Continue the passage on macronutrient needs for different fitness goals, starting after its final line.

> _EXTRACT PROVIDED_
++++++
His carbohydrate requirements are on the low end of the guidelines at 45% to 55% of his caloric intake, which comes to 3g to 5g per kg of body weight per day. His protein needs are 15% to 20% of his caloric intake, which is equivalent to 0.8g to 1.2g per kg of body weight per day. Lastly, his fat needs are 25% to 35% of his caloric intake, which is 0.5g to 1.5g per kg of body weight per day. If Mohan is sticking to a 2,000 calorie/day diet, he might eat:

  • Carbohydrates: 45% of calories (900 calories) per day; at 4 calories/gram, this equates to 225g of carbohydrates per day.
  • Protein: 20% of calories (400) calories per day; at 4 calories/gram, this equates to 100g of protein per day.
  • Fat: 35% of calories (700 calories) per day; at 9 calories/gram, this equates to around 78g of fat per day.

2. Athletic goals

Robert is an amateur athlete who has been performing a moderate- to a high-intensity exercise program. As per his regime, he exercises for two to three hours, five or six times per week. This schedule is for over six months, and he wants to improve his nutrition to optimize his results. Based on Robert’s goals and because of his increased training volume above general fitness levels, his carbohydrate needs are greater than those pursuing general fitness goals. So, he requires around 50% to 60% of his caloric intake, which is 5g to 8g per kg of body weight per day. His protein needs maybe 20% to 30% (on the higher range) of his caloric intake, which is 1.4g to 2g per kg of body weight per day. His fat requirements are approximately 20%-25% of his caloric intake, which is around 0.5g to 1g per kg of body weight per day. So, if Robert is consuming 2,600 calories/day, he might eat:

  • Carbohydrates: Minimum 50% of calories (1,300 calories) per day; at 4 calories/gram, this equates to 325g of carbohydrate per day.
++++++
> _SUPPLIED RECORDS_

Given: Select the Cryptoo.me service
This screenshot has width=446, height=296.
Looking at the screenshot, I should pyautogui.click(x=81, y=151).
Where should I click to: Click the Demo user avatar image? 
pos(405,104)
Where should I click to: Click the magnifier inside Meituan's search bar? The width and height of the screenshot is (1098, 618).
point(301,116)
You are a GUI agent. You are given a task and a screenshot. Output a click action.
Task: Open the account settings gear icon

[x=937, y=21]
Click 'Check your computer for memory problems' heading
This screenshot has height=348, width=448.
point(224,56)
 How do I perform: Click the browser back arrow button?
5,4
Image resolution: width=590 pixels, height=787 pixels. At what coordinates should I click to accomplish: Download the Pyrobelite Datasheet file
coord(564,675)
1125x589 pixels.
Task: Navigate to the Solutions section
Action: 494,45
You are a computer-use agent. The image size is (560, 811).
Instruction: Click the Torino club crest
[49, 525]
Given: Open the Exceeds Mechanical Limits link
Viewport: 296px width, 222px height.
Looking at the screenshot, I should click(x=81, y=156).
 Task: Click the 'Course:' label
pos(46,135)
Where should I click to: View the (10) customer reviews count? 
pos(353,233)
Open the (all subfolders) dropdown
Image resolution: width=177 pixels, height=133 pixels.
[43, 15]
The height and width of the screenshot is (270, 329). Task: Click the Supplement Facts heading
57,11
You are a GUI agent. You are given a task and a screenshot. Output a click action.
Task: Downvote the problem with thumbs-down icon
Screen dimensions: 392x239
++++++
> _TASK RESULT_
  • Protein: Around 30% of calories (780 calories) per day; at 4 calories/gram, this equates to 190g of protein per day.
  • Fat: At least 20% calories (520 calories) per day; at 9 calories/gram, this equates to around 58g of fat per day.

3. Weight loss

Sarita is trying to lose about 18kg and shed body fat by making changes to her diet and performing low-intensity physical activity. Her carbohydrate needs are 45% to 65% of her caloric intake, which comes to 3g to 5g per kg of body weight. Her protein requirements are 10% to 35% of her caloric intake, which is 0.8g to 1.2g per kg of body weight per day. Her fat needs are 20% to 35% of her caloric intake, which comes to 0.5g to 1.5g per kg of body weight per day. If Sarita is reducing her total daily calories from 2,100/day to 1,600 calories/day, she might eat:

  • Carbohydrates: 45% of calories (720 calories) per day; at 4 calories/gram, this equates to 180g of carbohydrates per day.
  • Protein: 30% of calories (480 calories) per day; at 4 calories/gram, this equates to 120g of protein per day.
  • Fat: 25% of calories (400 calories) per day; at 9 calories/gram, this equates to around 44g of fat per day.

Calculating Your macros

It is going to take some trial and error to figure out your personalized macro targets and the best macro calculator. However, the good news is that most calorie-counting and fitness apps provide this as a built-in feature. You can check out the free macro calculator available on the fitpage app. It takes various aspects into account, including your height, weight, age, sex, physical activity level, and goal. 

Remember, perfection should not be the goal. Trying to land exactly on your macros every day is a recipe for stress, anxiety, and probable failure. Instead, make it a point to progress and use your macros to learn more about yourself and your nutritional needs.

References
1. Kerksick CM, Wiborn CD, Roberts MD, et al. ISSN exercise and sports nutrition review update: Research & recommendations. J Int Soc Sports Nutr 2108; 15: 38.
2. McArdle W, Katch F, Katch V. Exercise Physiology: Nutrition, Energy, and Human Performance (8th ed.). Philadelphia: Lippincott, Williams & Wilkins, 2019.
3. U.S. Department of Agriculture. 2020-2025 Dietary Guidelines for Americans (9th ed.). 2020. www.dietaryguidelines.gov (accessed Jul 11, 2021).